# Got Some Extra Cash??



## camping479 (Aug 27, 2003)

Just finished installing this wall unit for an old customer. He had a designer design the whole project and we did all the woodwork. It's done in hard white maple with a dyed and stained finish. A local A/V company installed all the equipment, really sharp high end stuff, Fujitsu 55 inch plasma, Directv HD tivo receiver, David Gray power supply, Linn speakers with amps that have internal crossovers for each driver in the speaker, Rel subwoofers, Lexicon dvd player and processor, Rotel amps for rear channel speakers and a Crestron touch screen remote. I wish we could give up doing kitchens and all the other stuff and do cabinetry like this all the time.



















Mike


----------



## JimBo99 (Apr 25, 2006)

Your work is marvelous, absolutely beautiful


----------



## Canadiansue (Jun 23, 2006)

beautiful....my husband is (was) a cabinet maker too. he just doesn't do much of that anymore.


----------



## countrygirl (Apr 9, 2006)

That is gorgeous!


----------



## nonny (Aug 14, 2005)

Amazing!


----------



## skippershe (May 22, 2006)

Beautiful! Can we hire you to do some cabinetry in the Outback??


----------



## Lady Di (Oct 28, 2005)

Beautiful work!


----------



## Captdah (Jul 23, 2006)

Nice Work.


----------



## 3LEES (Feb 18, 2006)

Very nice work Mike.


----------



## N7OQ (Jun 10, 2006)

Wow that is really nice, sure wish I could afford one but My Outback is just not that big so I would need the mini version.

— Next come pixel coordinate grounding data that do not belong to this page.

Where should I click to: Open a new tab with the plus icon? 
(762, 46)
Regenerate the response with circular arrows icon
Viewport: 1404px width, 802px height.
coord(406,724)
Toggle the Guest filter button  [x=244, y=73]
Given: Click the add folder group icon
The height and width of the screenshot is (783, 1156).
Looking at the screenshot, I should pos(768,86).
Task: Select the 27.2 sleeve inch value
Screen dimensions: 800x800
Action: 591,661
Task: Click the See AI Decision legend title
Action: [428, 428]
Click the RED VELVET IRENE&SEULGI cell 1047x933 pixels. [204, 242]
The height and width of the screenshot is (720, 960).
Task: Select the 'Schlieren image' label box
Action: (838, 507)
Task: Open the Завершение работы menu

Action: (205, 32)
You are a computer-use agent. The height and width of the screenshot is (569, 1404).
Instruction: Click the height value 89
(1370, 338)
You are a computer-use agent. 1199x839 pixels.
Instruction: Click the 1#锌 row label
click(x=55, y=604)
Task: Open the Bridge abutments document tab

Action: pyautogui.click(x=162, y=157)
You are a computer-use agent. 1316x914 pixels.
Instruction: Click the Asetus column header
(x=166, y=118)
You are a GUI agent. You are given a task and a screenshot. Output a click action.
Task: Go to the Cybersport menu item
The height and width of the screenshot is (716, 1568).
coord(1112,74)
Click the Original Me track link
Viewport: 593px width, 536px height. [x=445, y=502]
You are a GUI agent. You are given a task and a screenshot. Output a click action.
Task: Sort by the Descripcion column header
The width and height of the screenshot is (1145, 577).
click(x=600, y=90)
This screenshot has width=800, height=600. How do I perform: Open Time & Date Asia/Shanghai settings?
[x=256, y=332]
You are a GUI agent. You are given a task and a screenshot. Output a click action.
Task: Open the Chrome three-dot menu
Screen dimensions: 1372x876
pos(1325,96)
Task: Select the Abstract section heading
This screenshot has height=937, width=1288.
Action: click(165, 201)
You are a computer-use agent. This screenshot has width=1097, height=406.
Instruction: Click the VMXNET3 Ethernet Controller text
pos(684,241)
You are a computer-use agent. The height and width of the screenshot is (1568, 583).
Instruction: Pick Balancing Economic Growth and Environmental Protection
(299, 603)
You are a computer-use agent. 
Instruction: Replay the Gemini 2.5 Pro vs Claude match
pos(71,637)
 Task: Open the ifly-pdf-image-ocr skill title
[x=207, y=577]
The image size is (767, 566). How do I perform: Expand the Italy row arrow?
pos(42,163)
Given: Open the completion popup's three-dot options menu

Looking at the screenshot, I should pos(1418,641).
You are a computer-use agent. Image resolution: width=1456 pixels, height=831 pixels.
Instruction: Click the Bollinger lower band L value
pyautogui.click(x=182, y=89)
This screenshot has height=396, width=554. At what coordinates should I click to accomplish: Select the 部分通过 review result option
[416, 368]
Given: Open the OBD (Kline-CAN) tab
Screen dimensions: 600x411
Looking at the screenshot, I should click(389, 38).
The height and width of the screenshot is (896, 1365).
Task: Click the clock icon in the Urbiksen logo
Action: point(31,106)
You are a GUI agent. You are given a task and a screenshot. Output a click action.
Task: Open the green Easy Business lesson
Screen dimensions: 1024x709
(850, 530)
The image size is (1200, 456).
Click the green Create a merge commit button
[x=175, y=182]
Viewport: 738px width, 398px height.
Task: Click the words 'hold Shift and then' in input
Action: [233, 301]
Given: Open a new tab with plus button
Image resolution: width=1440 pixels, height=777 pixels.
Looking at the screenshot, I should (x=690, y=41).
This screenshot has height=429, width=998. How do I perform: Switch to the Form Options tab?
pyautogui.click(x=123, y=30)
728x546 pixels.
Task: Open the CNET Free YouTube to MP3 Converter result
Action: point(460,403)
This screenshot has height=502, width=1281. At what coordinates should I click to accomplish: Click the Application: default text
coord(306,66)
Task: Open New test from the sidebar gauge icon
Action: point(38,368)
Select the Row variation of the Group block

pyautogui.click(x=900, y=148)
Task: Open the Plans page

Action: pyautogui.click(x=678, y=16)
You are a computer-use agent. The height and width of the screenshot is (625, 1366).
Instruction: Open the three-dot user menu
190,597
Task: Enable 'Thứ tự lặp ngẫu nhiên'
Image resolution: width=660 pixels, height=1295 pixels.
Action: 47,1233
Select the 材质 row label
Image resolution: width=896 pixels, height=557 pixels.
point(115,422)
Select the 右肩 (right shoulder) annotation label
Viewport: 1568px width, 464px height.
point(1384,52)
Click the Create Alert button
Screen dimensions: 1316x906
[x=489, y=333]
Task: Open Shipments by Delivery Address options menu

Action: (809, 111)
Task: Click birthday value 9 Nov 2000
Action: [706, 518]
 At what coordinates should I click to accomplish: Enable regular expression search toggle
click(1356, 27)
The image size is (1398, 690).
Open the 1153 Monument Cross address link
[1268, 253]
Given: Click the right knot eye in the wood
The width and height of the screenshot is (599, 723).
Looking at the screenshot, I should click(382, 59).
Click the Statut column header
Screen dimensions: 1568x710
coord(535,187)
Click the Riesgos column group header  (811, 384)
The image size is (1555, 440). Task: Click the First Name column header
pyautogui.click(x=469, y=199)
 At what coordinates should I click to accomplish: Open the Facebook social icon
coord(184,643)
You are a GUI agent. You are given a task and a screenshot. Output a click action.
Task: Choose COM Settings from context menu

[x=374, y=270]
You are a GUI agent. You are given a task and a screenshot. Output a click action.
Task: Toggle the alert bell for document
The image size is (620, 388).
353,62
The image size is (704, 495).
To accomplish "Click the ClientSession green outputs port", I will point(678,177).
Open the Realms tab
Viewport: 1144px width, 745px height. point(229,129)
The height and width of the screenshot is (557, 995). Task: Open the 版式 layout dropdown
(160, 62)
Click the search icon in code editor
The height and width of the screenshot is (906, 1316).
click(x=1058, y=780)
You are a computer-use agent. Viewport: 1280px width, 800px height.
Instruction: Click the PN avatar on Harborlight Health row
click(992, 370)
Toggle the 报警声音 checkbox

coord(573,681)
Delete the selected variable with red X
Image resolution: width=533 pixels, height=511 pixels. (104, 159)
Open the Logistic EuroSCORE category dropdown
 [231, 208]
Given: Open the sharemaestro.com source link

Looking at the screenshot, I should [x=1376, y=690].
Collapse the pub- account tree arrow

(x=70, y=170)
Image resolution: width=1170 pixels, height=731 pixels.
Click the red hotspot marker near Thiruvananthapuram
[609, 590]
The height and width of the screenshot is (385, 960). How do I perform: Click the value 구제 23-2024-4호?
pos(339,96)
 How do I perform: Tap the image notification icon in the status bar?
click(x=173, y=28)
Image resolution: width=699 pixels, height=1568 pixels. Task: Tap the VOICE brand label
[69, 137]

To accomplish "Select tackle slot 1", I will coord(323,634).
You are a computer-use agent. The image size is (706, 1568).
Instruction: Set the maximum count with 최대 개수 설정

I have thought I would like to have a house made with a small theater room. Just need to win that lottery.


----------



## out4fun (Aug 22, 2006)

Looks good, Very nice job.


----------



## RizFam (Feb 25, 2006)

Beautiful!

Tami


----------



## wolfwood (Sep 19, 2005)

Wow, Mike! We've been looking for a long time for even a "small' unit (read "partial wall") that would conceal our "big screen" but they don't seem to make them. Maybe you'd like to come visit NH??????


----------



## mountainlady56 (Feb 13, 2006)

HI!! That is GORGEOUS!!! I just LOVE natural woods, but, unfortunately, the style, nowdays, has gone to white cabinets and wood trim, in most homes. I love real wood trim, etc., just stained and varnished. Hard to find in new homes, these days. BRAVO!!








Darlene


----------



## PDX_Doug (Nov 16, 2004)

That is absolutely beautiful work, Mike!
Well done!









Happy Trails,
Doug


----------



## FridayYet? (Feb 9, 2006)

Nice job!!

I expect the owner is very happy with the end results.

Mike


----------



## California Jim (Dec 11, 2003)

Wow, super job Mike. That really looks beautiful!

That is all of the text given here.